### WHAT YOU WILL DO:
Where the records below have a line with "sidebar", that line is to be copied.
━━━━━ WORKING DATA
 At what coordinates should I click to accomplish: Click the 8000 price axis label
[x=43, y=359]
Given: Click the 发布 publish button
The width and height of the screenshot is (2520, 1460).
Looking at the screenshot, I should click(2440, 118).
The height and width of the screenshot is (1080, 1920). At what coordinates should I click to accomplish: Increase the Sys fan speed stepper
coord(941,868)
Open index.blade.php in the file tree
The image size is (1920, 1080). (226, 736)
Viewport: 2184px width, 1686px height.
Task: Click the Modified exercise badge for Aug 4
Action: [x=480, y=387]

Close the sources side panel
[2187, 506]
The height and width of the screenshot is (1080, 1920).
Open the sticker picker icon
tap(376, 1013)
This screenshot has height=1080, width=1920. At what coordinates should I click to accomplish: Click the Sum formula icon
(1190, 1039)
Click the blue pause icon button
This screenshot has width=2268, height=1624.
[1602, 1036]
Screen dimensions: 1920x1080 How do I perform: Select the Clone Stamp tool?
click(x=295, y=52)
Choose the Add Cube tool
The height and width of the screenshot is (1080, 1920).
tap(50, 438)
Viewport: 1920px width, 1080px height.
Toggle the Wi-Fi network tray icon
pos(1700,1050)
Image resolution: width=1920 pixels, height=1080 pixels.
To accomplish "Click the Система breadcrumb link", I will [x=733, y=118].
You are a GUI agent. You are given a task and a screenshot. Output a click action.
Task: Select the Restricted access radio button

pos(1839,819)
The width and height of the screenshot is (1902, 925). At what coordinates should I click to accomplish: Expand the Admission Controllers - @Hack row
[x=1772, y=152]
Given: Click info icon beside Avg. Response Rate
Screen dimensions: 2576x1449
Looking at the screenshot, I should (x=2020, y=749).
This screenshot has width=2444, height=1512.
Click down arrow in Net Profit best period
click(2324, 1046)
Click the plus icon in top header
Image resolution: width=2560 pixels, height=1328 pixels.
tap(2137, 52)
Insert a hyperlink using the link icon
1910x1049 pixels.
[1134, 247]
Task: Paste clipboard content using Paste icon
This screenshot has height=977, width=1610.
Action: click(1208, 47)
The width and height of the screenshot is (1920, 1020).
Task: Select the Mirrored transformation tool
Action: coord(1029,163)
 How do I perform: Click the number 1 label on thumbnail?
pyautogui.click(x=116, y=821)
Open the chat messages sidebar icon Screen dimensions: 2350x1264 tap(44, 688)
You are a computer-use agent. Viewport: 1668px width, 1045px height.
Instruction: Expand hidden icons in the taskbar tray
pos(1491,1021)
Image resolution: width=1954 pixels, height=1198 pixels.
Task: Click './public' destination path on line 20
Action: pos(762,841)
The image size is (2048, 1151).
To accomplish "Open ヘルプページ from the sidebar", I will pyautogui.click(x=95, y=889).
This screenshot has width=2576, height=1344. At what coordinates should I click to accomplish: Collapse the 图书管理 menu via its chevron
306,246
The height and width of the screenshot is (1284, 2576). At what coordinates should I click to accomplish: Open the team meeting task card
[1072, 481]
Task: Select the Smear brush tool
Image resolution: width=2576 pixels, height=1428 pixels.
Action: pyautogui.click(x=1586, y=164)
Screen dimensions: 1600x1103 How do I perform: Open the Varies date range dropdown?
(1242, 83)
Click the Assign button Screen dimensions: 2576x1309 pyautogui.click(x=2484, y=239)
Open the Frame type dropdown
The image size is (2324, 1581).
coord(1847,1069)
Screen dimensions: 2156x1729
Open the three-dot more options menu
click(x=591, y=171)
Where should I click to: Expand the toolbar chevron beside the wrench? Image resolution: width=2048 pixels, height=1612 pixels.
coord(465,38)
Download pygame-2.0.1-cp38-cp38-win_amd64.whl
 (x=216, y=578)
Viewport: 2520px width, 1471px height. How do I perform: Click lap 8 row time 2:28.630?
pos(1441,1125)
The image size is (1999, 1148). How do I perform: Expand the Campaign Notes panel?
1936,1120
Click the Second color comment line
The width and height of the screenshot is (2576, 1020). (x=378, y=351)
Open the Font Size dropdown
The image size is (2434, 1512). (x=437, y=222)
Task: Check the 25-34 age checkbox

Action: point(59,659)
━━━━━━━━━━
### RESPONSE AREA:
Open the chat messages sidebar icon Screen dimensions: 2350x1264 tap(44, 688)
To accomplish "Open ヘルプページ from the sidebar", I will pyautogui.click(x=95, y=889).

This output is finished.